* [Exercise prompt]: Leaving out only the pictures, write out all the entries exactly.

*** Data records Section Begins ***

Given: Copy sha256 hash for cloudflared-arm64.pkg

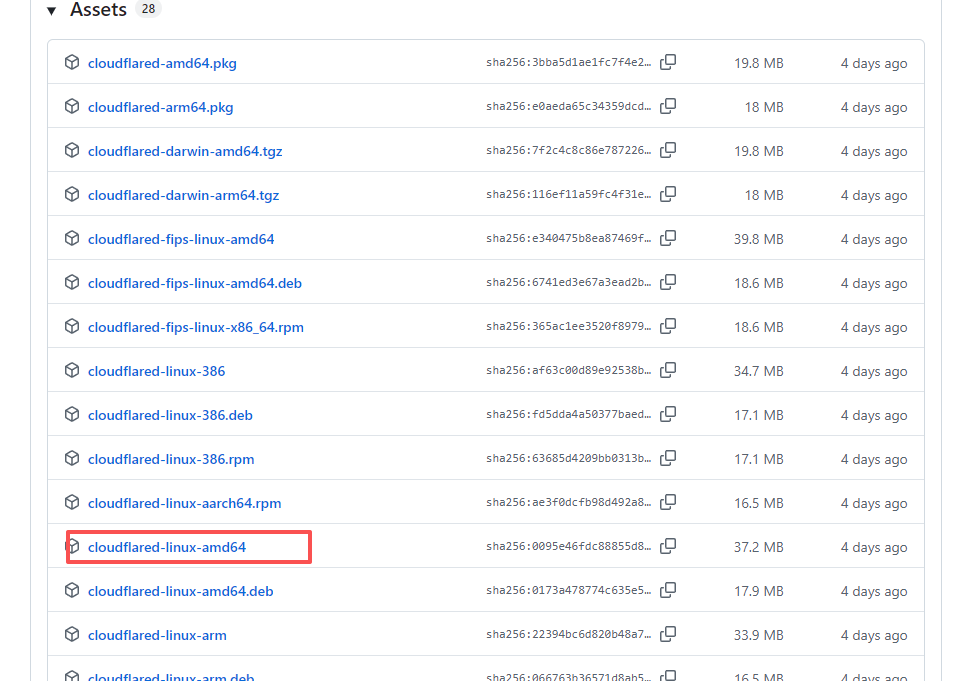Looking at the screenshot, I should [668, 107].
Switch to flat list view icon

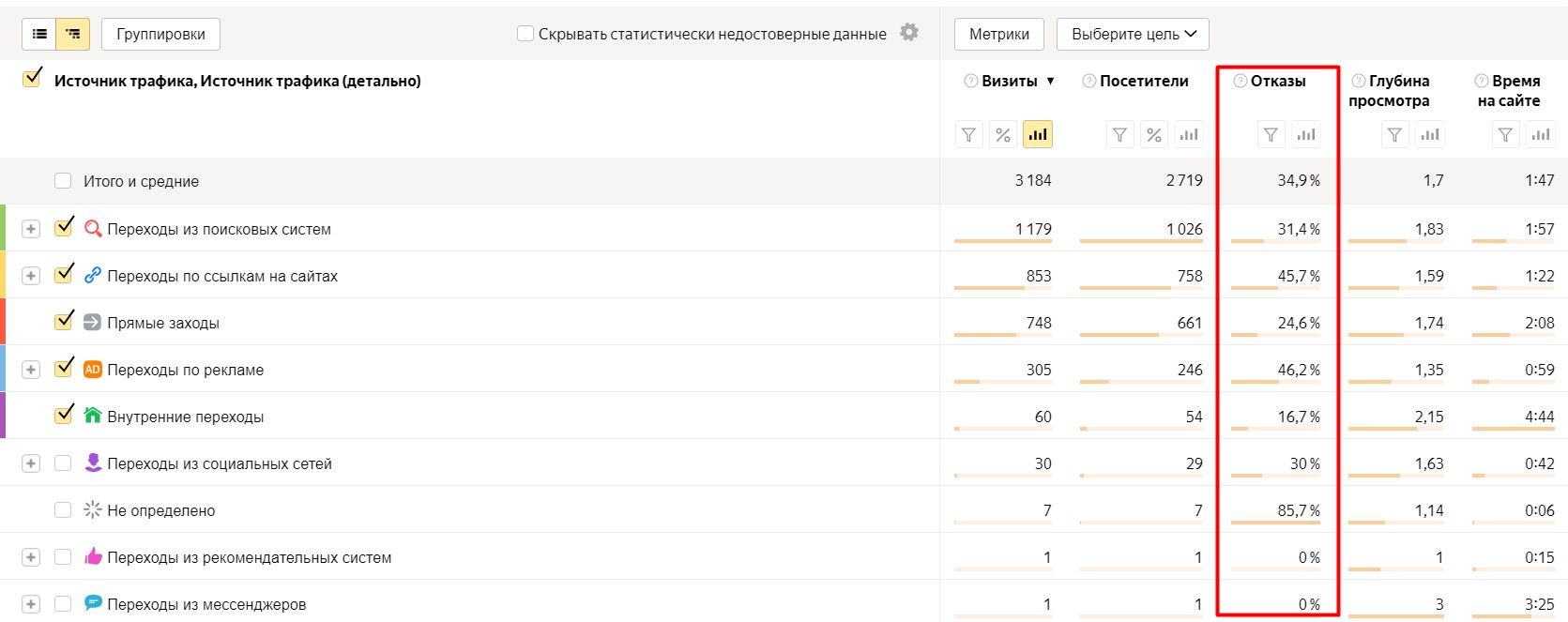[39, 34]
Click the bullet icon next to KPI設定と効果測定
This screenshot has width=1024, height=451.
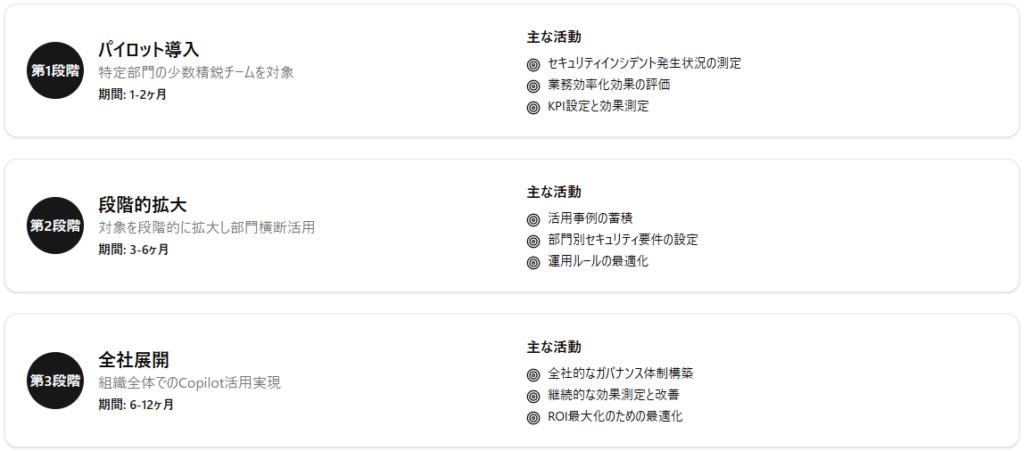coord(533,107)
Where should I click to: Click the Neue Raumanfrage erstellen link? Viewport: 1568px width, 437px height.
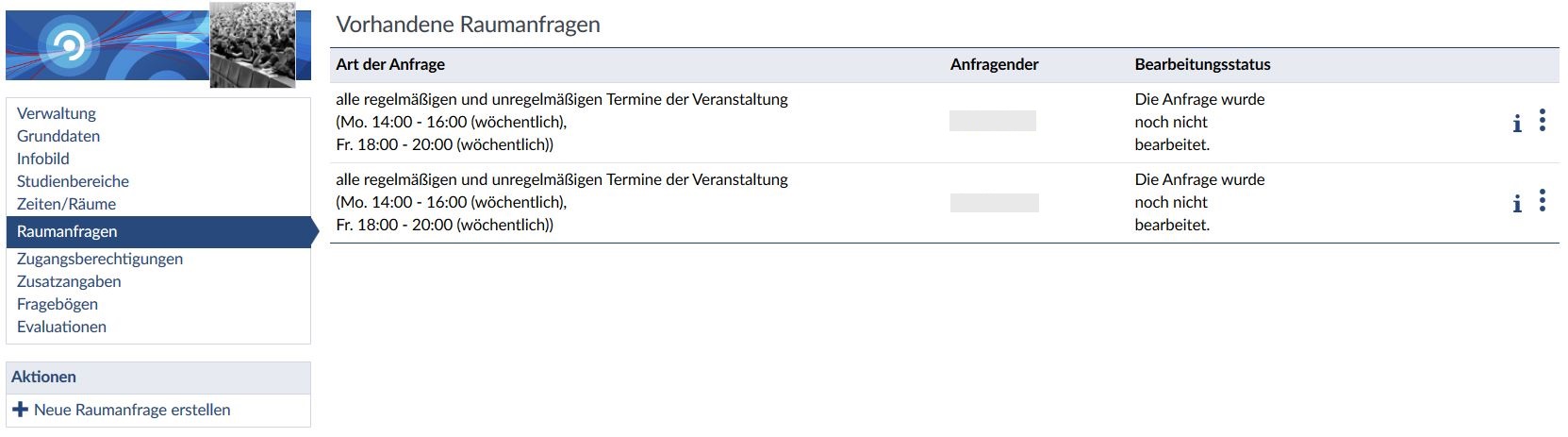coord(132,410)
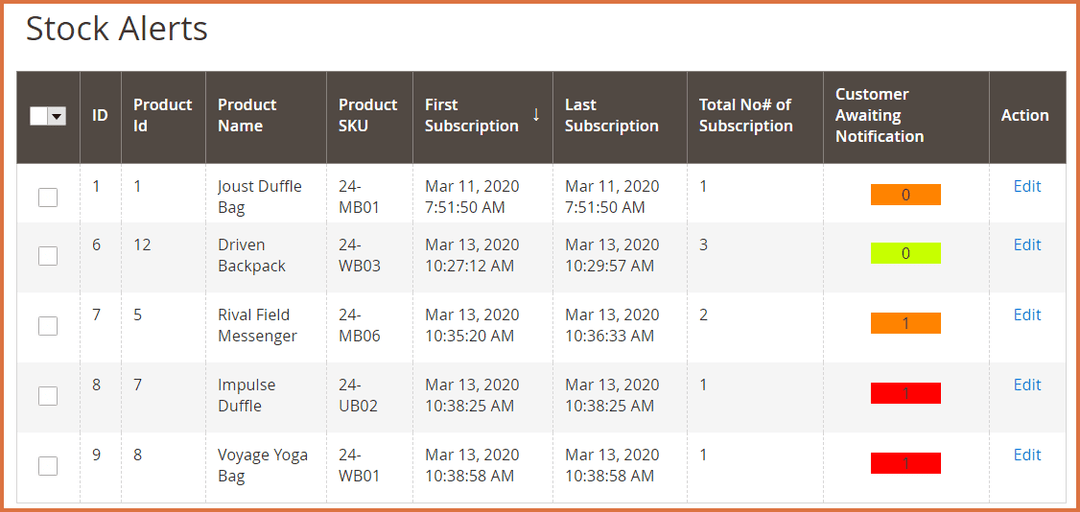Edit the Joust Duffle Bag alert
Screen dimensions: 1080x512
pos(1027,186)
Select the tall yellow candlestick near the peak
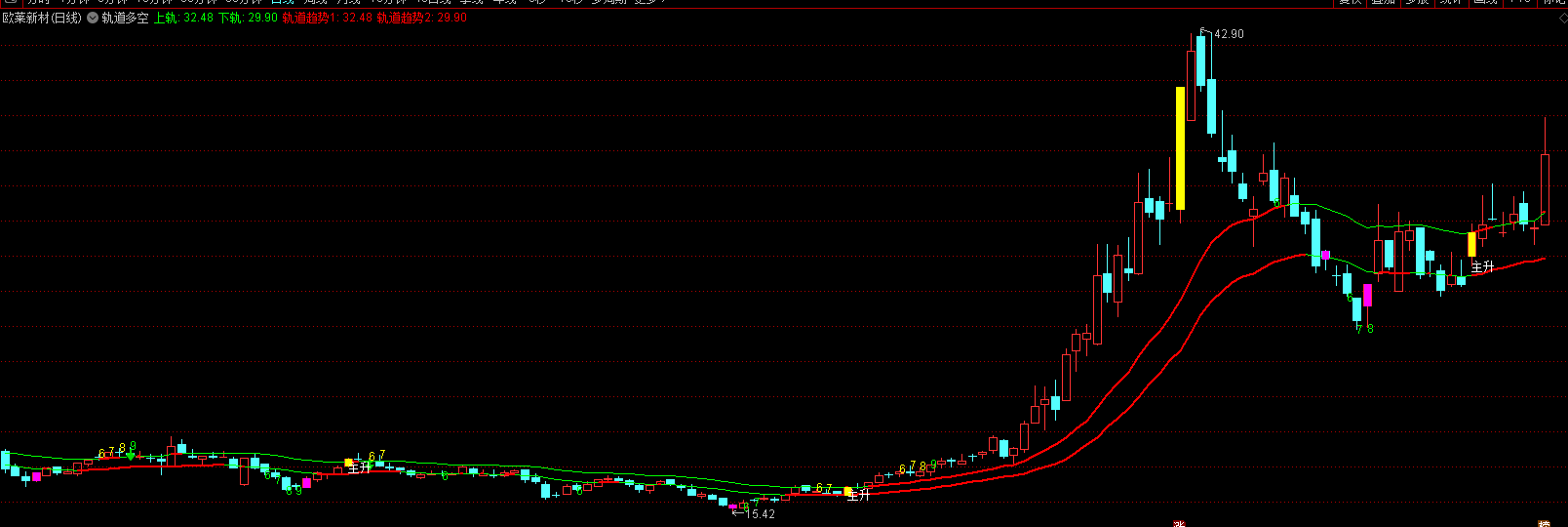 (x=1180, y=148)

*** Data records Section Ends ***

* [Response for this exercise]:
Given: Copy sha256 hash for cloudflared-arm64.pkg

Looking at the screenshot, I should [668, 107].
Switch to flat list view icon

[39, 34]
Click the bullet icon next to KPI設定と効果測定
This screenshot has width=1024, height=451.
coord(533,107)
Where should I click to: Click the Neue Raumanfrage erstellen link? Viewport: 1568px width, 437px height.
coord(132,410)
Edit the Joust Duffle Bag alert
Screen dimensions: 1080x512
pos(1027,186)
Select the tall yellow candlestick near the peak
 (x=1180, y=148)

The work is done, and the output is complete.